Text excerpt:
6.2 FACILITY OF PAYMENT. If a benefit is payable to a minor, to a person
declared incompetent, or a to a person incapable of handling the disposition of
his or her property, the Company may pay such benefit to the guardian, legal
representative or person having the care or custody of such minor, incompetent
person or incapable person. The Company may require proof of incompetency,
minority or guardianship as it may deem appropriate prior to distribution of the
benefit. Such distribution shall completely discharge the Company from all
liability with respect to such benefit.
ARTICLE 7
CLAIMS AND REVIEW PROCEDURES
7.1 CLAIMS PROCEDURE. The Company shall notify the Executive's
beneficiary in writing, within thirty (30) days of his or her written
application for benefits, of his or her eligibility or noneligibility for
benefits under the Agreement. If the Company determines that the beneficiary is
not eligible for benefits or full benefits, the notice shall set forth (1) the
specific reasons for such denial, (2) a specific reference to the provisions of
the Agreement on which the denial is based, (3) a description of any additional
information or material necessary for the claimant to perfect his or her claim,
and a description of why it is needed, and (4) an explanation of the Agreement's
claims review procedure and other appropriate information as to the steps to be
taken if the beneficiary wishes to have the claim reviewed. If the Company
determines that there are special circumstances requiring additional time to
make a decision, the Company shall notify the beneficiary of the special
circumstances and the date by which a decision is expected to be made, and may
extend the time for up to an additional thirty (30) day period.

Data entries
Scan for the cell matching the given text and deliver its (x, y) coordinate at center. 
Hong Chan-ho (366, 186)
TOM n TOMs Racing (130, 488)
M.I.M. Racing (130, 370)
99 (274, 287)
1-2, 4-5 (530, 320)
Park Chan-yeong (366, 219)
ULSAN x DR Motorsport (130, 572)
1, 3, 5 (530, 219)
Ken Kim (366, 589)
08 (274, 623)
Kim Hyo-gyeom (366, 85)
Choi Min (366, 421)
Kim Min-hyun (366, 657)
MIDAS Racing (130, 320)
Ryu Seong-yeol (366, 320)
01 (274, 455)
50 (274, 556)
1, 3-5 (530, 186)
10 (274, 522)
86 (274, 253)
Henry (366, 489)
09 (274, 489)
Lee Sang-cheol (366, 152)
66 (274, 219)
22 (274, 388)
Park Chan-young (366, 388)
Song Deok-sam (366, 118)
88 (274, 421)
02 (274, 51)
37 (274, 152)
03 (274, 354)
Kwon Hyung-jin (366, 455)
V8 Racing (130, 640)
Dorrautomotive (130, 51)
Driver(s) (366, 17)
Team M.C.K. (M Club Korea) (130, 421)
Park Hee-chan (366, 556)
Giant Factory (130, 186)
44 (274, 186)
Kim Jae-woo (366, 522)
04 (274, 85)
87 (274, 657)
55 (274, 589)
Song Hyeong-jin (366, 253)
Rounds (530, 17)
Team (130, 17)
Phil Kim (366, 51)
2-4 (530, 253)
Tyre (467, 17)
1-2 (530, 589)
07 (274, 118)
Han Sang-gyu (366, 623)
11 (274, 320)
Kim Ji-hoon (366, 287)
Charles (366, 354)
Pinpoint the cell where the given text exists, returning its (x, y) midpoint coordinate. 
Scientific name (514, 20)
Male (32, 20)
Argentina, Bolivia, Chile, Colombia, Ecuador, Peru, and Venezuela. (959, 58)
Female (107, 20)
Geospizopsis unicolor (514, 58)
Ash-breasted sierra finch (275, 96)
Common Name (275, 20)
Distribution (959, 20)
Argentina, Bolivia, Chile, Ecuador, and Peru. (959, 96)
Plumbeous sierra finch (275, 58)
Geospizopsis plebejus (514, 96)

Requirements:
A: Reproduce the agreement excerpt word for word, beginning at the words "6.2 FACILITY OF" and stopping after the words "to such benefit.".
B: According to the agreement excerpt, within how many days of a beneficiary's written application must the Company give notice of eligibility or noneligibility?
C: Decide whether each statement agrees with the agreement excerpt. Answer yes or no for each, and quote the deciding words.
(i) The Company may require proof of minority before distributing a benefit.
(ii) The Company may extend the time for a decision by up to sixty additional days.
(iii) A denial notice must refer to the provisions of the Agreement on which the denial is based.

The solutions:
A:
6.2 FACILITY OF PAYMENT. If a benefit is payable to a minor, to a person
declared incompetent, or a to a person incapable of handling the disposition of
his or her property, the Company may pay such benefit to the guardian, legal
representative or person having the care or custody of such minor, incompetent
person or incapable person. The Company may require proof of incompetency,
minority or guardianship as it may deem appropriate prior to distribution of the
benefit. Such distribution shall completely discharge the Company from all
liability with respect to such benefit.

B: Within thirty (30) days.

C:
(i) Yes: "The Company may require proof of incompetency, minority or guardianship as it may deem appropriate prior to distribution of the benefit."
(ii) No: "may extend the time for up to an additional thirty (30) day period."
(iii) Yes: "a specific reference to the provisions of the Agreement on which the denial is based"